The title track is an epic of mood and of trans-dimensional beauty over ten minutes long. The first five of your Earth minutes play like an undiscovered 70’s movie soundtrack you never heard before. Synth’s that compliment Tangerine Dream and Giorgio Moroder wash about for half the time before Cave announces

“This world is beautiful, Held within its stars, I keep it in my heart”

Then there is a classic NCATBS ballad for the next five. Up there with The Weeping Song or Fable Of The Brown Ape.

Ghosteen is a masterpiece of a record by a popular recording artist. It’s also a stark and awkward artistic statement for consideration and contemplation. You might rush to it based on either of those sentences (or lets be honest because he’s blogger nip and the entire internet is telling you it’s one of the albums of the year) or you might just swerve it for exactly those reason and go looking to see if anyone is discussing whatever happened to Jimmy Eat World.

Happy New Year!

11 thoughts on “Ghosteen – Nick Cave And The Bad Seeds

  1. First things first, I need to book some time to properly listen to Ghosteen. Like you, I didn’t really dig it on first listen. The kinda listen where I’m not super focused on it.

    Secondly, Abattoir Blues / The Lyre of Orpheus is a fucking monster good record. Probably their best in my opinion. I don’t think that can be topped. No sir. Fable of the Brown Ape. Oooft!

    Thirdly, Push the Sky Away really grew on me. I reckon that one pointed the way Cave & Co. were headed with their vibes.
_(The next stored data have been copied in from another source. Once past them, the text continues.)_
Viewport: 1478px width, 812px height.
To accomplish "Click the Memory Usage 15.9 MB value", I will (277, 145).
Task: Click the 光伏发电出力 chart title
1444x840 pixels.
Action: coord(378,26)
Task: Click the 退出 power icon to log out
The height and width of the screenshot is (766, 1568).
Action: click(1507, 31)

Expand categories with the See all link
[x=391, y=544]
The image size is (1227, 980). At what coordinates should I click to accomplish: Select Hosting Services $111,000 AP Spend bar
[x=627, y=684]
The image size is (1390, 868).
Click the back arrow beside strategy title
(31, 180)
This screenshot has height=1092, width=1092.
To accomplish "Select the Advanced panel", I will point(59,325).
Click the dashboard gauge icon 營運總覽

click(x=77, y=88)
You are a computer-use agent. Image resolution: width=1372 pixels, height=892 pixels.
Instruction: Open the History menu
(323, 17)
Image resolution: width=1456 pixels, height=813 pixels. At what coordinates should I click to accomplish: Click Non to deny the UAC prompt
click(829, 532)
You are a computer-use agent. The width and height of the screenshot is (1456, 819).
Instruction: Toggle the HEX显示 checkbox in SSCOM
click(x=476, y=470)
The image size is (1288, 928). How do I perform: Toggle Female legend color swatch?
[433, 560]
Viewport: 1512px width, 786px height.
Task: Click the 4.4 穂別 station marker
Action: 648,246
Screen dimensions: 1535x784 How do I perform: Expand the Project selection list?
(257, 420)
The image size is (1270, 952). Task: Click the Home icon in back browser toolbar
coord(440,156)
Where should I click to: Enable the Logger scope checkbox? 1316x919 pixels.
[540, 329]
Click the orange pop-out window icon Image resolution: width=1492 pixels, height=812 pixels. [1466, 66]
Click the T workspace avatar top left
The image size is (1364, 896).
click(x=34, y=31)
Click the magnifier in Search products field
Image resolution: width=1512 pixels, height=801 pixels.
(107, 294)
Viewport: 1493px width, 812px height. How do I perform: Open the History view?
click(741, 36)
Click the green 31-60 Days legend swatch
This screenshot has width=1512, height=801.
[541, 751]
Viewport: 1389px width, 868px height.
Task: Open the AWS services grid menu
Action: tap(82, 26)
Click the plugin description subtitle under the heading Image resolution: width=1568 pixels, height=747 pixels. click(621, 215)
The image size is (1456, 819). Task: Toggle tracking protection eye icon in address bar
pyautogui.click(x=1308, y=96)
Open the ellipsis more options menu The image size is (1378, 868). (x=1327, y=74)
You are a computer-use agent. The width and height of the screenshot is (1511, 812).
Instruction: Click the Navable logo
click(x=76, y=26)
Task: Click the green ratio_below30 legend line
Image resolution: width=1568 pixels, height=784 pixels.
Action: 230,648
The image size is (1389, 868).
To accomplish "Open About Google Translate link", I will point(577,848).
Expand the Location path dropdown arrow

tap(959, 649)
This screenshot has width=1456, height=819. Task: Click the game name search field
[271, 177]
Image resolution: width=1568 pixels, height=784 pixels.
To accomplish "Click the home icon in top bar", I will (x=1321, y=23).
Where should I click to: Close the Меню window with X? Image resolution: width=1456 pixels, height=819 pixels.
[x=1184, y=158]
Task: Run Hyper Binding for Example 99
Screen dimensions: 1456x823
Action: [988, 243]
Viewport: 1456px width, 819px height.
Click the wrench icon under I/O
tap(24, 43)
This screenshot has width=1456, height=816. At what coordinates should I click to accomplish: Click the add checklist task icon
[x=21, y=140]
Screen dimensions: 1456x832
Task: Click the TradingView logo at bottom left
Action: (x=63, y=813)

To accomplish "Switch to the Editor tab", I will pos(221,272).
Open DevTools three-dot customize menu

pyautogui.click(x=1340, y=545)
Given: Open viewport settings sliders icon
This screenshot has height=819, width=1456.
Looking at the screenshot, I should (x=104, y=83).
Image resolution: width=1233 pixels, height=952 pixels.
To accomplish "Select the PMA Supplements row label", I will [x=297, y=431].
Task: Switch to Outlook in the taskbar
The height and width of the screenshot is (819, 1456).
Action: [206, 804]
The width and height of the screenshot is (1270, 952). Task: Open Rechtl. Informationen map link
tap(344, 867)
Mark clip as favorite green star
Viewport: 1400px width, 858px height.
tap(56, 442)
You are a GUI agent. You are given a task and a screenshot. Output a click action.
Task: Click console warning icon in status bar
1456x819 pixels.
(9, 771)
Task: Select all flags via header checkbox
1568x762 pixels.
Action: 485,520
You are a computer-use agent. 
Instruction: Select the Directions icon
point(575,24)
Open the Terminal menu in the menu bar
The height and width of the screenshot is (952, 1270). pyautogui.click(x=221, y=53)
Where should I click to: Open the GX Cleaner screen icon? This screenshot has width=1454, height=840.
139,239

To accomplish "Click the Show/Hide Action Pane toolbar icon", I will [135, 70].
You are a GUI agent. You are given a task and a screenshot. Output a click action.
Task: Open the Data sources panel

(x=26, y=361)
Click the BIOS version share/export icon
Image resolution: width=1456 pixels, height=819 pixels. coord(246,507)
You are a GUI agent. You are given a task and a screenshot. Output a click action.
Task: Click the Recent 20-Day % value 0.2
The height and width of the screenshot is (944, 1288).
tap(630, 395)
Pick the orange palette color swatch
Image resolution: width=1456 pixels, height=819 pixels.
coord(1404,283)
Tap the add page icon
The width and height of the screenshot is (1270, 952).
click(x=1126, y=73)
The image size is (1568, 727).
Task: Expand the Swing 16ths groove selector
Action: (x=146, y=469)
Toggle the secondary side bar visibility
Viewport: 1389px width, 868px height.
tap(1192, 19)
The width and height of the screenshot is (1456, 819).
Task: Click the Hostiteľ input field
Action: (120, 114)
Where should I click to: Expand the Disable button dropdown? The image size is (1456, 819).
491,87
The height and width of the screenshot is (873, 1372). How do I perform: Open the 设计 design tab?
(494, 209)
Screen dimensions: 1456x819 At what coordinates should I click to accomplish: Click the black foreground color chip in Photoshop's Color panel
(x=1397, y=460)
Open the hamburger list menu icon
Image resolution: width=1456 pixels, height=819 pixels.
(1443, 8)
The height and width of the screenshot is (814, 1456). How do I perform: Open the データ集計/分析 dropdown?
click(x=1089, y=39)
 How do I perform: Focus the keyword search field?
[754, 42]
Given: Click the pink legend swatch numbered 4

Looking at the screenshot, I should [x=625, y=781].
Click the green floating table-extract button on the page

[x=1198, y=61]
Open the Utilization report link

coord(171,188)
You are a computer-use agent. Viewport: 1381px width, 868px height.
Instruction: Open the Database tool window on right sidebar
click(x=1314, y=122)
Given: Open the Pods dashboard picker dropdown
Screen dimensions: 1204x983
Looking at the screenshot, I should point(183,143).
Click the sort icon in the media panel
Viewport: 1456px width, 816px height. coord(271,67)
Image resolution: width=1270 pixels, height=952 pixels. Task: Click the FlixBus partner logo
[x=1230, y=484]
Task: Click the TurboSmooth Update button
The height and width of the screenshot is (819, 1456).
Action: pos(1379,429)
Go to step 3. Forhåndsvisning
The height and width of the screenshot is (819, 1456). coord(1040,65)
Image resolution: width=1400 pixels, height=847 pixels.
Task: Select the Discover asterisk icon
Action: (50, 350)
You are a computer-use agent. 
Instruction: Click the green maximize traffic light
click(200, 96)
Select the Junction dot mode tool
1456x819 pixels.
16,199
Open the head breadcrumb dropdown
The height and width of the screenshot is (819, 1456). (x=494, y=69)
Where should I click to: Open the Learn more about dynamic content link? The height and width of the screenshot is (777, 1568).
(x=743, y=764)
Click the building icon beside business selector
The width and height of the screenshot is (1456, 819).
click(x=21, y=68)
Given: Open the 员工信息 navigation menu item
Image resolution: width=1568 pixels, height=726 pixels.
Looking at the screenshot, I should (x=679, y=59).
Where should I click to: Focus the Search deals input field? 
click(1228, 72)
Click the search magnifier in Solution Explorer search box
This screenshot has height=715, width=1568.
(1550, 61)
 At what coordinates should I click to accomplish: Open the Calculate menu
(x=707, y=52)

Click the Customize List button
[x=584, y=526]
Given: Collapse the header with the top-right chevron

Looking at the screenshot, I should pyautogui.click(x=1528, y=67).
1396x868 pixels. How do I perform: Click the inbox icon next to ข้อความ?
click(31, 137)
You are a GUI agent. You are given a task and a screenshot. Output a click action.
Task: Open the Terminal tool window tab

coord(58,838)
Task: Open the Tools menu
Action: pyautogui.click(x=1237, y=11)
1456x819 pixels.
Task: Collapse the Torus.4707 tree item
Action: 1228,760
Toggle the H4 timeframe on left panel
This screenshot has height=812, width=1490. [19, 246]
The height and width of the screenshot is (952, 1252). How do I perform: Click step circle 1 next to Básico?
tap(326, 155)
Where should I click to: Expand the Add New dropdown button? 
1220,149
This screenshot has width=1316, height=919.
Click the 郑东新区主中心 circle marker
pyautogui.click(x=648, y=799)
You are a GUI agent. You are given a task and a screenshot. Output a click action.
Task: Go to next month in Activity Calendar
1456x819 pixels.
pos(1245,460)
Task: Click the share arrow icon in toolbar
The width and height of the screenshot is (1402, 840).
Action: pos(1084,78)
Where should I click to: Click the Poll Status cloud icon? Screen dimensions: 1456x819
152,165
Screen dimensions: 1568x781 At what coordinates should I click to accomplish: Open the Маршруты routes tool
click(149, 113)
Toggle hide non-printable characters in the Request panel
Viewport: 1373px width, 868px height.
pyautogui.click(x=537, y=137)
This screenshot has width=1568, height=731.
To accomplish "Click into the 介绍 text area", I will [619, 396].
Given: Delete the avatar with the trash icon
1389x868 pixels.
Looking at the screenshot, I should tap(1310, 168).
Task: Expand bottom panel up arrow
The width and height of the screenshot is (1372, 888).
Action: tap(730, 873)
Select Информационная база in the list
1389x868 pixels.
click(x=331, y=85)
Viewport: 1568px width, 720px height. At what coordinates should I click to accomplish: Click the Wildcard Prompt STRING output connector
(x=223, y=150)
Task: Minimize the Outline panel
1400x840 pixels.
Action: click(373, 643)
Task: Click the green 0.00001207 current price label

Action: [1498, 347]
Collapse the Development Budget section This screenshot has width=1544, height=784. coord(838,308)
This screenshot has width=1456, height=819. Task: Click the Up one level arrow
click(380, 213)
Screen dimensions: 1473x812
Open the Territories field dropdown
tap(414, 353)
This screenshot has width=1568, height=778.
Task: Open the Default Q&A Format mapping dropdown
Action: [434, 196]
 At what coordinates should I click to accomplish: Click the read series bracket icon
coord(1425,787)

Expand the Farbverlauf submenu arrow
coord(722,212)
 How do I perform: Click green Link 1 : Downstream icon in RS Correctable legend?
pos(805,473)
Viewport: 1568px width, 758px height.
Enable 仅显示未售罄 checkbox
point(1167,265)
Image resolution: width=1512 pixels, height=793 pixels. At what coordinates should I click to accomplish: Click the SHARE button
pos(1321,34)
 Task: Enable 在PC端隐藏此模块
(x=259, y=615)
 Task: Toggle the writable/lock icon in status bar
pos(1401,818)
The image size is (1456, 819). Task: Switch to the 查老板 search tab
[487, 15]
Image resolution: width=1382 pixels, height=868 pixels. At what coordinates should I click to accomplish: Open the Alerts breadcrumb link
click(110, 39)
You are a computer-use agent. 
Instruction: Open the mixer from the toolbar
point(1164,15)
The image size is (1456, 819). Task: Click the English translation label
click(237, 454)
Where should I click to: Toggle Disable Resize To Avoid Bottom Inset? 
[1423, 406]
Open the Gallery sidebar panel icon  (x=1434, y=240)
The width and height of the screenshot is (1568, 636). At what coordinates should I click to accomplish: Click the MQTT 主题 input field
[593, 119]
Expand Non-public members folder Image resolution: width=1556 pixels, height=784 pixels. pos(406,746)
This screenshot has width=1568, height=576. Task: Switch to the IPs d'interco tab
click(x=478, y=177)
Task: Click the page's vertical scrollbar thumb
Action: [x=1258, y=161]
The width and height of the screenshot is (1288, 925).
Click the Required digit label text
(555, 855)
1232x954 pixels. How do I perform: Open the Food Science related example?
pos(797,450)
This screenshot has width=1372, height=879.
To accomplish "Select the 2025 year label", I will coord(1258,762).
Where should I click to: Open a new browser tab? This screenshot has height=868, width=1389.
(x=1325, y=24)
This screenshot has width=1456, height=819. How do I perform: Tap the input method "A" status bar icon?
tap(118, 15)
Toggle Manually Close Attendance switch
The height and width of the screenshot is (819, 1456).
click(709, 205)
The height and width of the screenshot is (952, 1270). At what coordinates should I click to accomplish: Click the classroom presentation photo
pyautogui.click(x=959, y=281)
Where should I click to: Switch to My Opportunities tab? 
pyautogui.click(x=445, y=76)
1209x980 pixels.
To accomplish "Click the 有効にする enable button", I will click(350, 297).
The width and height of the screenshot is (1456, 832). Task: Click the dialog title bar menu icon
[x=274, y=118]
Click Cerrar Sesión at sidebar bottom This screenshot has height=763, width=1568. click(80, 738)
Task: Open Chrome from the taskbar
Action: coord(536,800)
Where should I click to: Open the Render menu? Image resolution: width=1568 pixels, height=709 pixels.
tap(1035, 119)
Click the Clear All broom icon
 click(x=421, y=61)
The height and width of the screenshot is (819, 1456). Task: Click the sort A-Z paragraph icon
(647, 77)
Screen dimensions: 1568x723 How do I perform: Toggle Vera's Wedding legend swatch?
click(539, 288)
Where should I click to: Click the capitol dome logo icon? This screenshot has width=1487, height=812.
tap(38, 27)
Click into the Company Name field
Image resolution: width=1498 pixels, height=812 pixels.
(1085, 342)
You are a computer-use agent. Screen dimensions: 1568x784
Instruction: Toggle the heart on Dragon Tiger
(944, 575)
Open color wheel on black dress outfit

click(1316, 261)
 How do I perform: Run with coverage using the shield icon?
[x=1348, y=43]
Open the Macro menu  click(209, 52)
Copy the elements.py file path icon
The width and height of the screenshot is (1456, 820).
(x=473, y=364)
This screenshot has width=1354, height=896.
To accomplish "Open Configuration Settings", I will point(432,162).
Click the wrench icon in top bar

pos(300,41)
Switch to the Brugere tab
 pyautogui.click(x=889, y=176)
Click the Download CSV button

    Finally, I love the header image. Perfect placement of that sign, eh? Great choice.

    Liked by 2 people

  2. I have to stop myself playing the thing too often. But it took a few listens to even begin to appreciate Ghosteen. And then it poured into me. Couldn’t erase the sounds from my head, couldn’t get to sleep properly. The lyrical finale, where Buddha steers the mourning mother all around the village, to see that suffering is universal, is masterful grade AAAA.
    As a whole, the album brings to mind Bowie’s Blackstar. It forays out beyond this life. Goes beyond gloom and pain into transcendence.
    Like J. says, Push The Sky Away gave hints.